If you have a spare $1 to $50 million to spare, I would be interested in pitching the idea of a large fiber project to you. I think there’s benefit as well to provide infrastructure for smartgrid and other communications in parallel with a countywide wired network. If you tie in meter reading (electric, water, gas) there could be significant savings and value.  I do wish that the utility companies (eg: DTE, Consumers, etc) would leverage their existing RoW for placing fiber to deliver further competition to supplement their electric and natural gas business.  I think this combined with changing state laws is the only method that will be viable in the future.

Local schools and counties have unused fiber assets, but are unwilling to make them available as they were paid for out of school budgets.  I do wish they would reconsider to provide additional school funding, but also to make those routes available for less.

I doubt logic will prevail here, but there is hope.  If the current incumbents stumble in a major way, change will become necessary and possible.

Ongoing thoughts about internet access

October 6th, 2010

I’ve spent a lot of time thinking over the years about solving the rural internet gap. The ability to make it possible is mostly limited by the “bootstrap” costs necessary.

Would you be willing to pay a $1000 install fee, and $50/month for internet access?

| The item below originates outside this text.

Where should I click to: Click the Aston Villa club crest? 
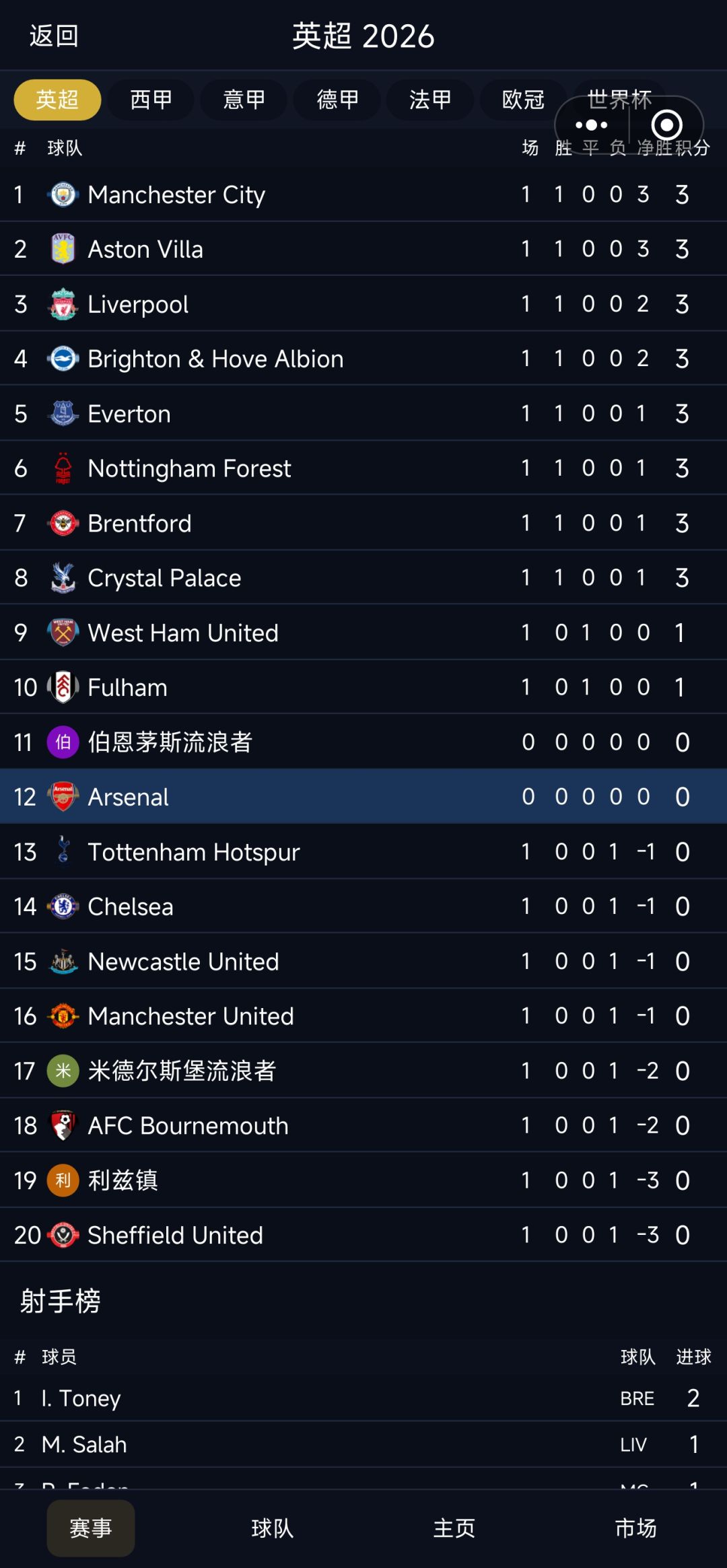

Would you support a ‘neutral’ last-mile provider of an “internet” pipe to your home, allowing you to select from a set of ISPs that can utilize that link for various services (eg: TV, VOIP)?

Gizmodo Banned from WWDC

June 6th, 2010

Gizmodo has been banned from WWDC 2010, and it sure seems like they’re going down the “Please-Hurt-Me” path. They are looking to violate the “hot news doctrine” which has been decided case law since 1918 (248 U.S. 215).

They are going to aggregate and re-publish other “hot news” from their competitor blogs. This was ruled illegal then, and surely applies in this case where they were BANNED and can not blog live legitimately.

Should be interesting to see what happens tomorrow.

TV stations being asked to move for mobile (Cellular) internet

March 3rd, 2010

It’s been reported recently that part of the FCC broadband plan is the desire to move some broadcast TV stations out of the 500Mhz frequency band so this can be used for cellular companies to have more bandwidth for their userbases.

This is entirely the WRONG move. Much more can be attained by using smaller cellular sites, and the deployment of picocell/microcell technology. If each home had even just 5Mb/s internet access, and a microcell device, the need for this would be minimized and cellular customers would be happier with increased coverage at their homes/offices.